Records to use:
--*--
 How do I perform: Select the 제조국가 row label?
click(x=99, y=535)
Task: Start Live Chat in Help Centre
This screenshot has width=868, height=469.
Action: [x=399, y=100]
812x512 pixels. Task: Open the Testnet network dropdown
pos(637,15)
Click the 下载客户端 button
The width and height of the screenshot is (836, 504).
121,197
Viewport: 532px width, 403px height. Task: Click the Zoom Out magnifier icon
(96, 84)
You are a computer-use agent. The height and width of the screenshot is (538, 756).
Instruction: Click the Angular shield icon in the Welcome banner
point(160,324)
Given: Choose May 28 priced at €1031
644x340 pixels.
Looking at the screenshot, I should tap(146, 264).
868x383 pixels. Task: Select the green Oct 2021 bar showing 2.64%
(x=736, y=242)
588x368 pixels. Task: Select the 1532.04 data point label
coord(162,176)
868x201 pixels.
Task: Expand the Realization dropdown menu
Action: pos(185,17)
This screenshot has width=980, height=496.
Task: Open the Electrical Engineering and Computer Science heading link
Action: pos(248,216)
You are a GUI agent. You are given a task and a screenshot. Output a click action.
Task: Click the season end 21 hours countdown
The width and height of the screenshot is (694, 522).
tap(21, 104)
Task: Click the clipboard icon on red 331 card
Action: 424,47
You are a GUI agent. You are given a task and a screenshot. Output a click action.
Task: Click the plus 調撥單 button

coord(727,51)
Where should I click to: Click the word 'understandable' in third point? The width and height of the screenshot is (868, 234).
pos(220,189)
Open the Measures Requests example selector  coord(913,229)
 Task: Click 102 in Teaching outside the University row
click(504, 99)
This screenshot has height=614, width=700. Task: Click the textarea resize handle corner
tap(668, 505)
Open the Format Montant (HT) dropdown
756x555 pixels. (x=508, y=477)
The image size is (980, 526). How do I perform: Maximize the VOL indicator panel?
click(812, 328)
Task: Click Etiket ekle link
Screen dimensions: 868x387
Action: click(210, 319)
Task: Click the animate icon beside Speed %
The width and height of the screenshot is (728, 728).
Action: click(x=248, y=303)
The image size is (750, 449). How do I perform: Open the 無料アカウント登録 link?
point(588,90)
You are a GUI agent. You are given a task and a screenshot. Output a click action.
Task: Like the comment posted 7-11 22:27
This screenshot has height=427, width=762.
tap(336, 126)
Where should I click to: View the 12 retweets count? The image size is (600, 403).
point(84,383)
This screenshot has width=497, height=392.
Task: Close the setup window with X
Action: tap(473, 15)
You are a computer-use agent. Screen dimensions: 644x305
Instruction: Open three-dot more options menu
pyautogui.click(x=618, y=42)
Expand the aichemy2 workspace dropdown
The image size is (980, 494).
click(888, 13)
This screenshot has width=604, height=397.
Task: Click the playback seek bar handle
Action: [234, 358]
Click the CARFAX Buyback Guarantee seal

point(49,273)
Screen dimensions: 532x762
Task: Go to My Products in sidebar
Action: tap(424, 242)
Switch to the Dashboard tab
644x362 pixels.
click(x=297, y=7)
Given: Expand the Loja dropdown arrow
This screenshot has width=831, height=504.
--*--
What is expected: Copy out the material, keeping every line exactly as it is.

Written solution:
 How do I perform: Select the 제조국가 row label?
click(x=99, y=535)
Task: Start Live Chat in Help Centre
This screenshot has width=868, height=469.
Action: [x=399, y=100]
812x512 pixels. Task: Open the Testnet network dropdown
pos(637,15)
Click the 下载客户端 button
The width and height of the screenshot is (836, 504).
121,197
Viewport: 532px width, 403px height. Task: Click the Zoom Out magnifier icon
(96, 84)
You are a computer-use agent. The height and width of the screenshot is (538, 756).
Instruction: Click the Angular shield icon in the Welcome banner
point(160,324)
Given: Choose May 28 priced at €1031
644x340 pixels.
Looking at the screenshot, I should tap(146, 264).
868x383 pixels. Task: Select the green Oct 2021 bar showing 2.64%
(x=736, y=242)
588x368 pixels. Task: Select the 1532.04 data point label
coord(162,176)
868x201 pixels.
Task: Expand the Realization dropdown menu
Action: pos(185,17)
This screenshot has width=980, height=496.
Task: Open the Electrical Engineering and Computer Science heading link
Action: pos(248,216)
You are a GUI agent. You are given a task and a screenshot. Output a click action.
Task: Click the season end 21 hours countdown
The width and height of the screenshot is (694, 522).
tap(21, 104)
Task: Click the clipboard icon on red 331 card
Action: 424,47
You are a GUI agent. You are given a task and a screenshot. Output a click action.
Task: Click the plus 調撥單 button

coord(727,51)
Where should I click to: Click the word 'understandable' in third point? The width and height of the screenshot is (868, 234).
pos(220,189)
Open the Measures Requests example selector  coord(913,229)
 Task: Click 102 in Teaching outside the University row
click(504, 99)
This screenshot has height=614, width=700. Task: Click the textarea resize handle corner
tap(668, 505)
Open the Format Montant (HT) dropdown
756x555 pixels. (x=508, y=477)
The image size is (980, 526). How do I perform: Maximize the VOL indicator panel?
click(812, 328)
Task: Click Etiket ekle link
Screen dimensions: 868x387
Action: click(210, 319)
Task: Click the animate icon beside Speed %
The width and height of the screenshot is (728, 728).
Action: click(x=248, y=303)
The image size is (750, 449). How do I perform: Open the 無料アカウント登録 link?
point(588,90)
You are a GUI agent. You are given a task and a screenshot. Output a click action.
Task: Like the comment posted 7-11 22:27
This screenshot has height=427, width=762.
tap(336, 126)
Where should I click to: View the 12 retweets count? The image size is (600, 403).
point(84,383)
This screenshot has width=497, height=392.
Task: Close the setup window with X
Action: tap(473, 15)
You are a computer-use agent. Screen dimensions: 644x305
Instruction: Open three-dot more options menu
pyautogui.click(x=618, y=42)
Expand the aichemy2 workspace dropdown
The image size is (980, 494).
click(888, 13)
This screenshot has width=604, height=397.
Task: Click the playback seek bar handle
Action: [234, 358]
Click the CARFAX Buyback Guarantee seal

point(49,273)
Screen dimensions: 532x762
Task: Go to My Products in sidebar
Action: tap(424, 242)
Switch to the Dashboard tab
644x362 pixels.
click(x=297, y=7)
Given: Expand the Loja dropdown arrow
This screenshot has width=831, height=504.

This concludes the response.